**Work required**
Express everything from the line containing "Where should I" down to the end of the records, both ends included, as a JSON list of strings with one string per line and no blank lines. Leave the pictures out of the answer.

_ _ _ _ _ _ _

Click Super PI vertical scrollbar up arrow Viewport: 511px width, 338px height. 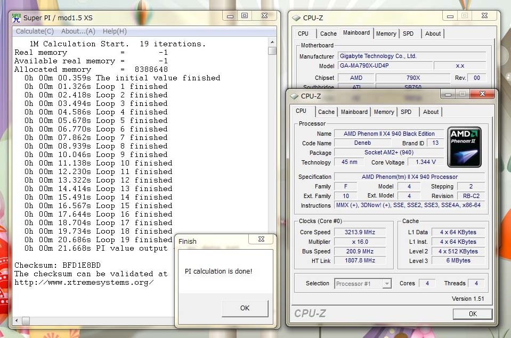tap(272, 43)
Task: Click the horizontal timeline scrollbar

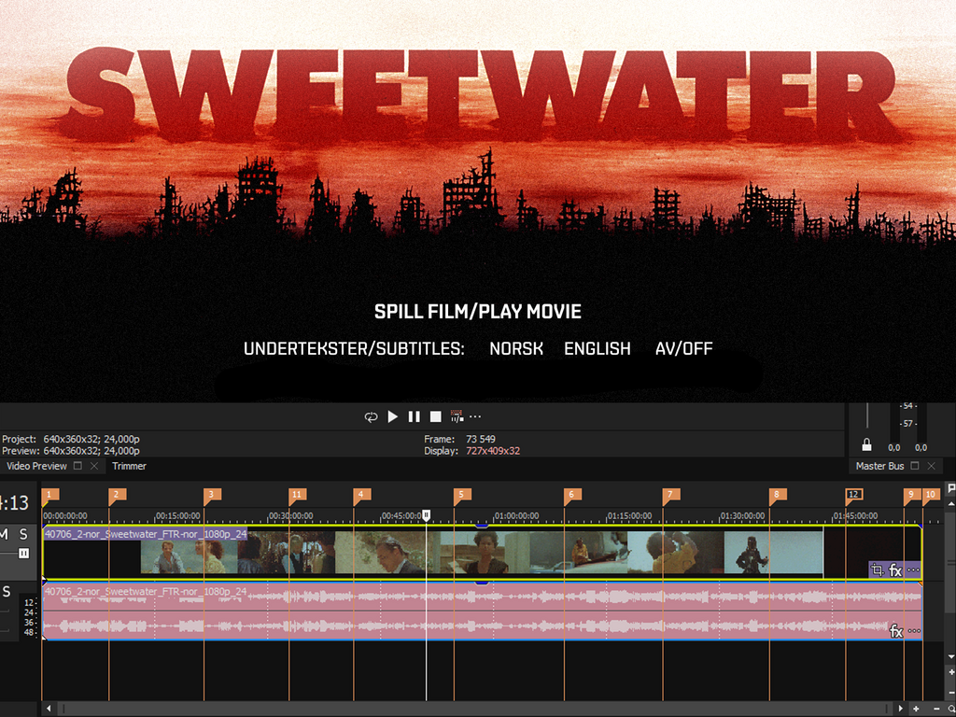Action: [x=467, y=710]
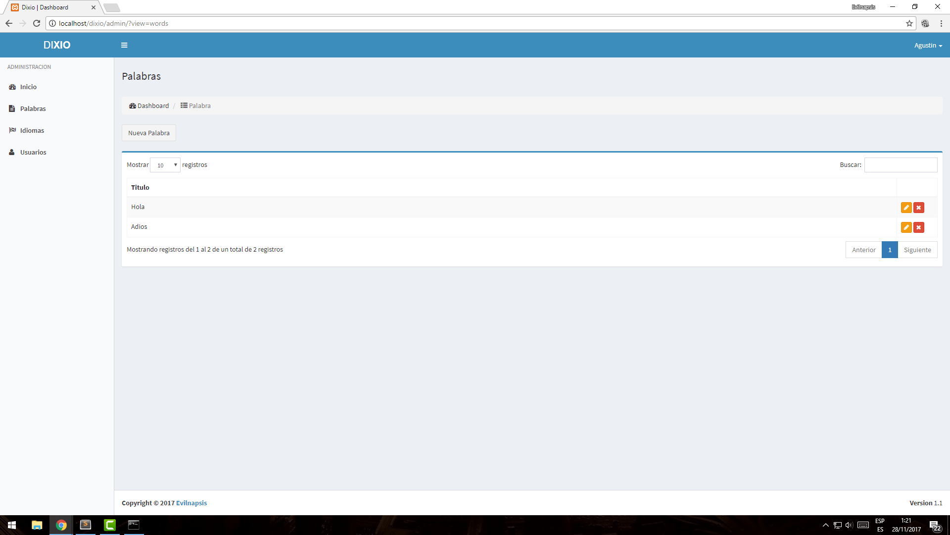Bookmark page with star icon

point(909,23)
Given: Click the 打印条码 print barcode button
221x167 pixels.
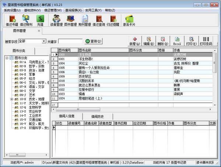Looking at the screenshot, I should [x=206, y=41].
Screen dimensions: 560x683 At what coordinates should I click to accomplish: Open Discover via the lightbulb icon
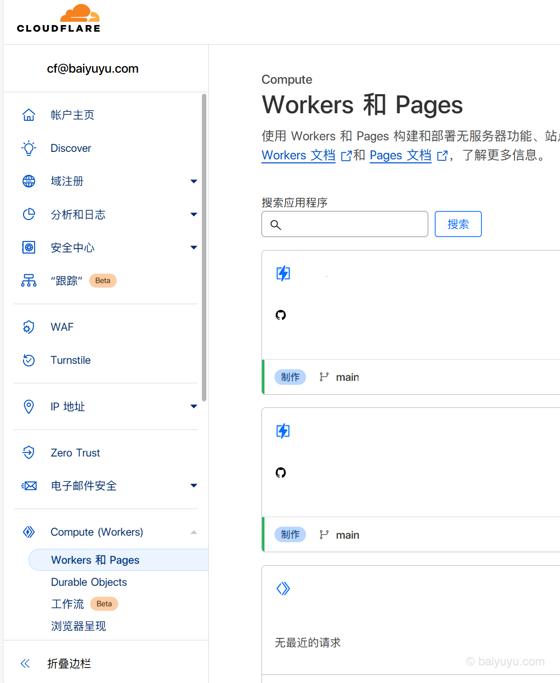click(29, 148)
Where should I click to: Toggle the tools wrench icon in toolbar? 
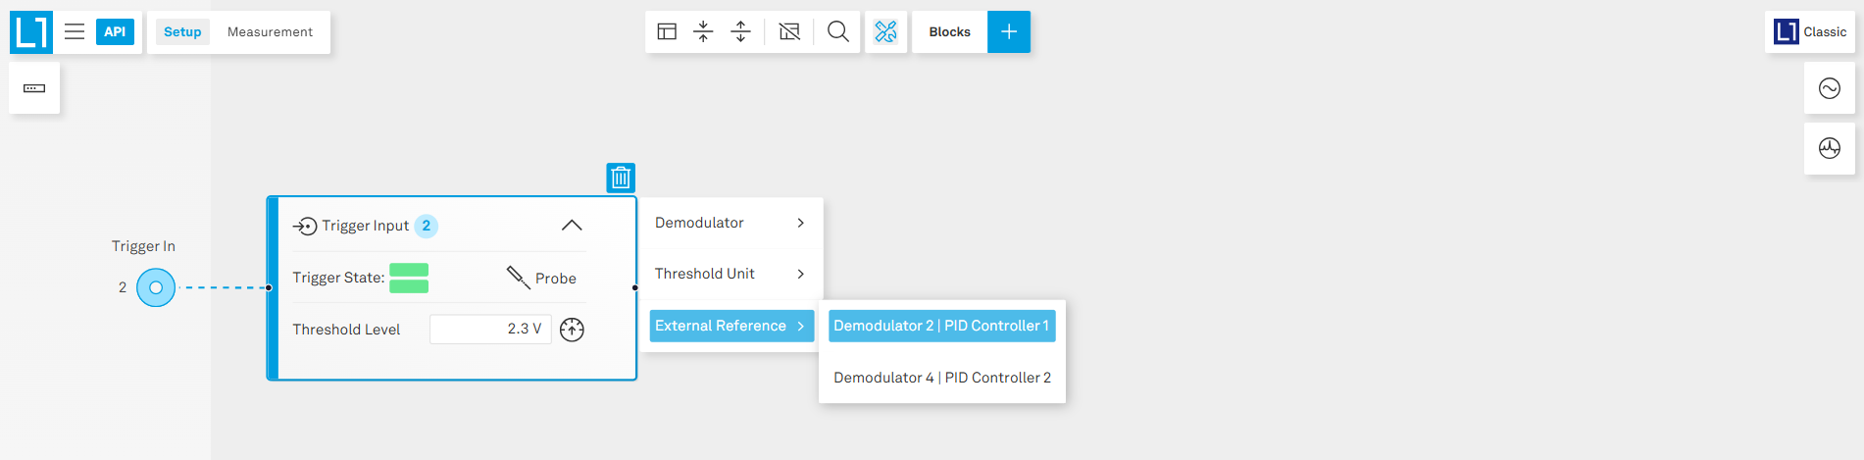(885, 31)
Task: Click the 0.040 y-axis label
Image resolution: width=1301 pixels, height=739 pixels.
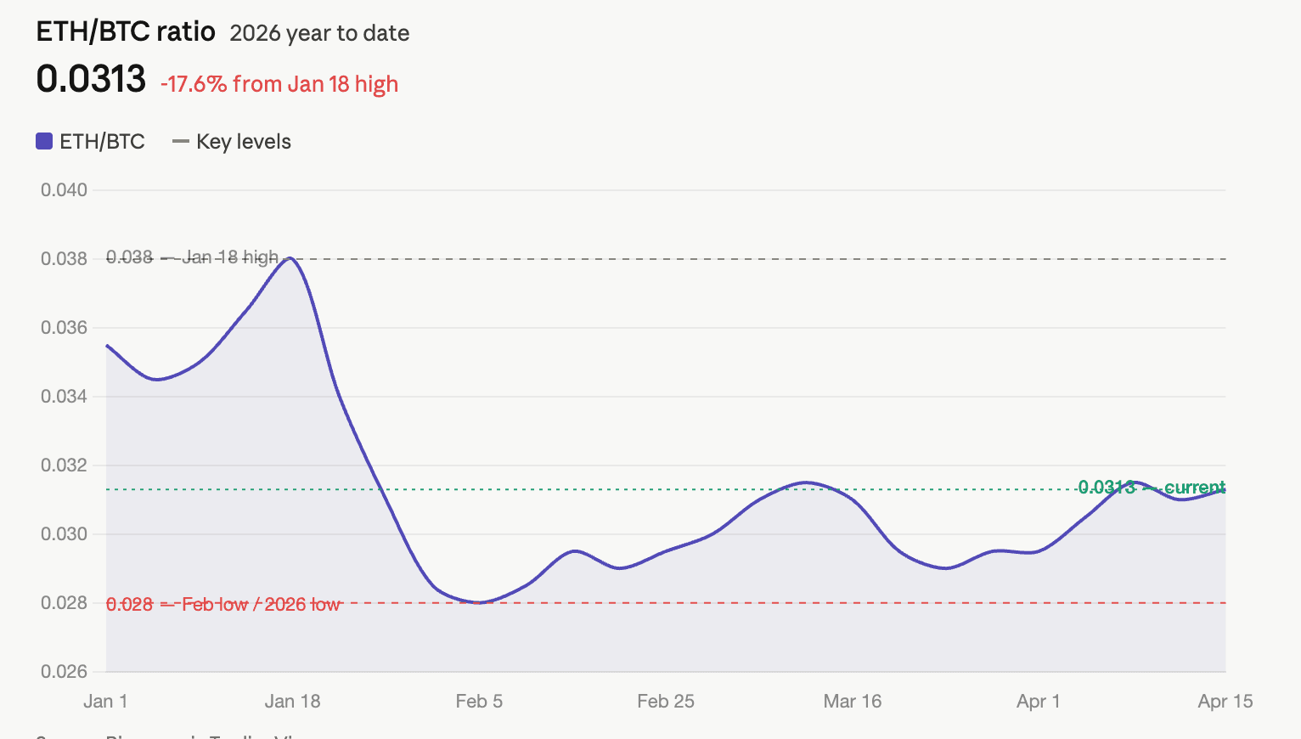Action: tap(65, 190)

_ _ _ _ _ _ _

**The answer**
[
  "Where should I click to: Toggle the tools wrench icon in toolbar? ",
  "(885, 31)",
  "Task: Click the 0.040 y-axis label",
  "Image resolution: width=1301 pixels, height=739 pixels.",
  "Action: tap(65, 190)"
]